GIVEN DATA:
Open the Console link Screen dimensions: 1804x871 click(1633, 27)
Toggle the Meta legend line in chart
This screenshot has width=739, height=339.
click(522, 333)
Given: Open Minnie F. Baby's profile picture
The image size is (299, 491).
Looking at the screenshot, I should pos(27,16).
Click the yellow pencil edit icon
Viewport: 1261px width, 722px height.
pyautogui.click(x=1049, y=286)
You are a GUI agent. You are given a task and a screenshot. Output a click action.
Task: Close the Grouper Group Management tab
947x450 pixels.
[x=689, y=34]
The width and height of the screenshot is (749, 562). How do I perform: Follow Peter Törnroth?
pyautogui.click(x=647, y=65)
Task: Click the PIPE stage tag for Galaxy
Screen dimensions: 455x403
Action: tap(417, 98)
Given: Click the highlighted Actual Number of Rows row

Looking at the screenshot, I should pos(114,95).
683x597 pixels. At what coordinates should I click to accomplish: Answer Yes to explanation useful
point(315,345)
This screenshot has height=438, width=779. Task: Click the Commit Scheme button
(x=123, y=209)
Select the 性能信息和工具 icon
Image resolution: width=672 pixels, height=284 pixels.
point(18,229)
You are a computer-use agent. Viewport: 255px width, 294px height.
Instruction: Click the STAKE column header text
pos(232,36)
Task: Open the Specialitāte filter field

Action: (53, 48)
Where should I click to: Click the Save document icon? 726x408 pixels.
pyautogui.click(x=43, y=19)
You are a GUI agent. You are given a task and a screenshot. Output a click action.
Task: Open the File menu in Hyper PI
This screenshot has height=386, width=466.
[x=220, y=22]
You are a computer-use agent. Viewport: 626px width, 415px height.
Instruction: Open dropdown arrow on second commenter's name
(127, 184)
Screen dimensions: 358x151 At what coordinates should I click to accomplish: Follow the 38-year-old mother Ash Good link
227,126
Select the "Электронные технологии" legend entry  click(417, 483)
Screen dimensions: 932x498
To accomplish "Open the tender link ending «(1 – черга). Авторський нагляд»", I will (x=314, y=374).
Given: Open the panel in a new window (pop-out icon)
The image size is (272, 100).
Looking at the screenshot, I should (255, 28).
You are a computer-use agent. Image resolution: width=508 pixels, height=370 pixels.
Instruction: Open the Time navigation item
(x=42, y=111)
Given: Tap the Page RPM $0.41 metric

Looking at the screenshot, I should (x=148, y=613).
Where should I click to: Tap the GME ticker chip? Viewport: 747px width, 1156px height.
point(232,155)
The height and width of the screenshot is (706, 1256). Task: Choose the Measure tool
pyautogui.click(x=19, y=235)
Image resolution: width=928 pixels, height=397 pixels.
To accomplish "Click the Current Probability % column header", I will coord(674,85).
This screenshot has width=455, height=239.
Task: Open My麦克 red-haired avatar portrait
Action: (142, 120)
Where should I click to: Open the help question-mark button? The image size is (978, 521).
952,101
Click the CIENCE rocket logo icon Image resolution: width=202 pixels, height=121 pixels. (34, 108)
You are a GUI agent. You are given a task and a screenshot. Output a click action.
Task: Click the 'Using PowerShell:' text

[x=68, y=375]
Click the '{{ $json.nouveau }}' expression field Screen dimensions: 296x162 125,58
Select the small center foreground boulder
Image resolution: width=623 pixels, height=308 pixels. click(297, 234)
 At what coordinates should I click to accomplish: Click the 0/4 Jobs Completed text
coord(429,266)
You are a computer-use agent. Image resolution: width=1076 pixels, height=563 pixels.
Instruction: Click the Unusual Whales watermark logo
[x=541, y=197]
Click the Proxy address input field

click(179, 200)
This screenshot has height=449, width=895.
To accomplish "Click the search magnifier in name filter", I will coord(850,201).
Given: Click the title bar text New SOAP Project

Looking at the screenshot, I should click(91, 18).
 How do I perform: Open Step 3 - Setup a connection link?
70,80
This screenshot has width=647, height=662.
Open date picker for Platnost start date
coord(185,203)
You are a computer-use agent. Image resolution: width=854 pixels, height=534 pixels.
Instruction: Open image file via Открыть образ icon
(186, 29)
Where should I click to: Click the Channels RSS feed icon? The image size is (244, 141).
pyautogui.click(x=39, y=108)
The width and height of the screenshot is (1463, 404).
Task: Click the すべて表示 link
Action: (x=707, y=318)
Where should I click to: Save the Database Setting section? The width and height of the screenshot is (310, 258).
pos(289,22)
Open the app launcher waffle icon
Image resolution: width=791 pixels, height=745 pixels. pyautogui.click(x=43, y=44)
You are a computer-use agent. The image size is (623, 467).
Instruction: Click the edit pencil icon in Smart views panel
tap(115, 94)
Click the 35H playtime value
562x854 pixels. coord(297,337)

PROBLEM STATEMENT:
In the listing above, start at the line with "Task: Click the PIPE stage tag for Galaxy", go on through the line with "You are a computer-use agent. Viewport: 255px", and copy each of those lines exactly; leave out all the rest.

ANSWER BELOW:
Task: Click the PIPE stage tag for Galaxy
Screen dimensions: 455x403
Action: tap(417, 98)
Given: Click the highlighted Actual Number of Rows row

Looking at the screenshot, I should pos(114,95).
683x597 pixels. At what coordinates should I click to accomplish: Answer Yes to explanation useful
point(315,345)
This screenshot has height=438, width=779. Task: Click the Commit Scheme button
(x=123, y=209)
Select the 性能信息和工具 icon
Image resolution: width=672 pixels, height=284 pixels.
point(18,229)
You are a computer-use agent. Viewport: 255px width, 294px height.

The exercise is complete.